Data for review:
---
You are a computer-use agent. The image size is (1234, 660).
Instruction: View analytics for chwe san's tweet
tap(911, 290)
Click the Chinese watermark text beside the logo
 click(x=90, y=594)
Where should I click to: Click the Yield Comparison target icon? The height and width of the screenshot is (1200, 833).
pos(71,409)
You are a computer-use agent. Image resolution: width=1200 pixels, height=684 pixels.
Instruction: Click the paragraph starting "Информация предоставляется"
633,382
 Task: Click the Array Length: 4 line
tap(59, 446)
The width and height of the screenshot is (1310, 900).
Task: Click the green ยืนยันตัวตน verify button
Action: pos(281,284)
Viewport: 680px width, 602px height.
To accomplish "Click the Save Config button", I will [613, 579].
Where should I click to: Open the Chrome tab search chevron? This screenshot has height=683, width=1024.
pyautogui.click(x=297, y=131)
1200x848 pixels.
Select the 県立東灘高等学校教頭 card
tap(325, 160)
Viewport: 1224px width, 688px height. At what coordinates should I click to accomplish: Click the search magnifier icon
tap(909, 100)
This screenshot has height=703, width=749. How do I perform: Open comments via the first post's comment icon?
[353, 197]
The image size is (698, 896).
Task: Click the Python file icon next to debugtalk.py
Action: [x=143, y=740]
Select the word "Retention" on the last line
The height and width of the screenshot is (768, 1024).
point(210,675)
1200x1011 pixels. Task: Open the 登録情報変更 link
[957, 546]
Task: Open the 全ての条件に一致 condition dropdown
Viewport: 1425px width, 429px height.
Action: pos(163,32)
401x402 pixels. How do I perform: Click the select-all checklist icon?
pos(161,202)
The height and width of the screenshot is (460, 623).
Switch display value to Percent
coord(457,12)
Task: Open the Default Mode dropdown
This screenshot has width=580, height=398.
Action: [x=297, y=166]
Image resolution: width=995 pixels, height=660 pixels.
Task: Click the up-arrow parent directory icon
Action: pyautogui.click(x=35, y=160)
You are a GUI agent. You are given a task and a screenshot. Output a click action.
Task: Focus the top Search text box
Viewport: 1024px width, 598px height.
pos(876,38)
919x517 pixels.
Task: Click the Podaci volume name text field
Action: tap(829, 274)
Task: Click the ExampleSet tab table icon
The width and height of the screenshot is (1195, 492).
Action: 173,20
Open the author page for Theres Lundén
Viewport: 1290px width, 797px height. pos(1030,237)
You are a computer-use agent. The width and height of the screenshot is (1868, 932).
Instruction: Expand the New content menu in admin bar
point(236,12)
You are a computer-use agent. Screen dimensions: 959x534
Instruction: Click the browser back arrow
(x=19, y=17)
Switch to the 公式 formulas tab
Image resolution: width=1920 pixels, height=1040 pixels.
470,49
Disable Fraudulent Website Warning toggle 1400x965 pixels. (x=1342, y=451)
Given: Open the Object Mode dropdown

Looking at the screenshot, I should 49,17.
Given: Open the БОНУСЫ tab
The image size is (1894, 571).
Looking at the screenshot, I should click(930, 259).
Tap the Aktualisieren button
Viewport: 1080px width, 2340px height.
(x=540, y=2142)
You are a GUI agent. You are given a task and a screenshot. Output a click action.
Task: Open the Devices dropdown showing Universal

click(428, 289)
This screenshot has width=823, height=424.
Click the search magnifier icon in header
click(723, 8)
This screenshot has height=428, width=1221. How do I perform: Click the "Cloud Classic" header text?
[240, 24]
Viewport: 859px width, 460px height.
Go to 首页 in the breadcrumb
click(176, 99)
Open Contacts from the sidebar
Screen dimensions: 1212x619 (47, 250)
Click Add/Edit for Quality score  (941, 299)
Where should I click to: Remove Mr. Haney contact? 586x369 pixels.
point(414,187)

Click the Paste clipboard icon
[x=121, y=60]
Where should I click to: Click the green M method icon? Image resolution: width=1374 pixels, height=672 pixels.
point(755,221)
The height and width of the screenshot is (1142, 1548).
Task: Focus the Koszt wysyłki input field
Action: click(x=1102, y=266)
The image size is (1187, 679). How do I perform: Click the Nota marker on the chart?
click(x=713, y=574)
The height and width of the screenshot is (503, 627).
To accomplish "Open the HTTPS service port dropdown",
---
Exercise details: The reply should be a precise retyping of all the data.

Exercise response:
You are a computer-use agent. The image size is (1234, 660).
Instruction: View analytics for chwe san's tweet
tap(911, 290)
Click the Chinese watermark text beside the logo
 click(x=90, y=594)
Where should I click to: Click the Yield Comparison target icon? The height and width of the screenshot is (1200, 833).
pos(71,409)
You are a computer-use agent. Image resolution: width=1200 pixels, height=684 pixels.
Instruction: Click the paragraph starting "Информация предоставляется"
633,382
 Task: Click the Array Length: 4 line
tap(59, 446)
The width and height of the screenshot is (1310, 900).
Task: Click the green ยืนยันตัวตน verify button
Action: pos(281,284)
Viewport: 680px width, 602px height.
To accomplish "Click the Save Config button", I will [613, 579].
Where should I click to: Open the Chrome tab search chevron? This screenshot has height=683, width=1024.
pyautogui.click(x=297, y=131)
1200x848 pixels.
Select the 県立東灘高等学校教頭 card
tap(325, 160)
Viewport: 1224px width, 688px height. At what coordinates should I click to accomplish: Click the search magnifier icon
tap(909, 100)
This screenshot has height=703, width=749. How do I perform: Open comments via the first post's comment icon?
[353, 197]
The image size is (698, 896).
Task: Click the Python file icon next to debugtalk.py
Action: [x=143, y=740]
Select the word "Retention" on the last line
The height and width of the screenshot is (768, 1024).
point(210,675)
1200x1011 pixels. Task: Open the 登録情報変更 link
[957, 546]
Task: Open the 全ての条件に一致 condition dropdown
Viewport: 1425px width, 429px height.
Action: pos(163,32)
401x402 pixels. How do I perform: Click the select-all checklist icon?
pos(161,202)
The height and width of the screenshot is (460, 623).
Switch display value to Percent
coord(457,12)
Task: Open the Default Mode dropdown
This screenshot has width=580, height=398.
Action: [x=297, y=166]
Image resolution: width=995 pixels, height=660 pixels.
Task: Click the up-arrow parent directory icon
Action: pyautogui.click(x=35, y=160)
You are a GUI agent. You are given a task and a screenshot. Output a click action.
Task: Focus the top Search text box
Viewport: 1024px width, 598px height.
pos(876,38)
919x517 pixels.
Task: Click the Podaci volume name text field
Action: tap(829, 274)
Task: Click the ExampleSet tab table icon
The width and height of the screenshot is (1195, 492).
Action: 173,20
Open the author page for Theres Lundén
Viewport: 1290px width, 797px height. pos(1030,237)
You are a computer-use agent. The width and height of the screenshot is (1868, 932).
Instruction: Expand the New content menu in admin bar
point(236,12)
You are a computer-use agent. Screen dimensions: 959x534
Instruction: Click the browser back arrow
(x=19, y=17)
Switch to the 公式 formulas tab
Image resolution: width=1920 pixels, height=1040 pixels.
470,49
Disable Fraudulent Website Warning toggle 1400x965 pixels. (x=1342, y=451)
Given: Open the Object Mode dropdown

Looking at the screenshot, I should 49,17.
Given: Open the БОНУСЫ tab
The image size is (1894, 571).
Looking at the screenshot, I should click(930, 259).
Tap the Aktualisieren button
Viewport: 1080px width, 2340px height.
(x=540, y=2142)
You are a GUI agent. You are given a task and a screenshot. Output a click action.
Task: Open the Devices dropdown showing Universal

click(428, 289)
This screenshot has width=823, height=424.
Click the search magnifier icon in header
click(723, 8)
This screenshot has height=428, width=1221. How do I perform: Click the "Cloud Classic" header text?
[240, 24]
Viewport: 859px width, 460px height.
Go to 首页 in the breadcrumb
click(176, 99)
Open Contacts from the sidebar
Screen dimensions: 1212x619 (47, 250)
Click Add/Edit for Quality score  (941, 299)
Where should I click to: Remove Mr. Haney contact? 586x369 pixels.
point(414,187)

Click the Paste clipboard icon
[x=121, y=60]
Where should I click to: Click the green M method icon? Image resolution: width=1374 pixels, height=672 pixels.
point(755,221)
The height and width of the screenshot is (1142, 1548).
Task: Focus the Koszt wysyłki input field
Action: click(x=1102, y=266)
The image size is (1187, 679). How do I perform: Click the Nota marker on the chart?
click(x=713, y=574)
The height and width of the screenshot is (503, 627).
To accomplish "Open the HTTPS service port dropdown",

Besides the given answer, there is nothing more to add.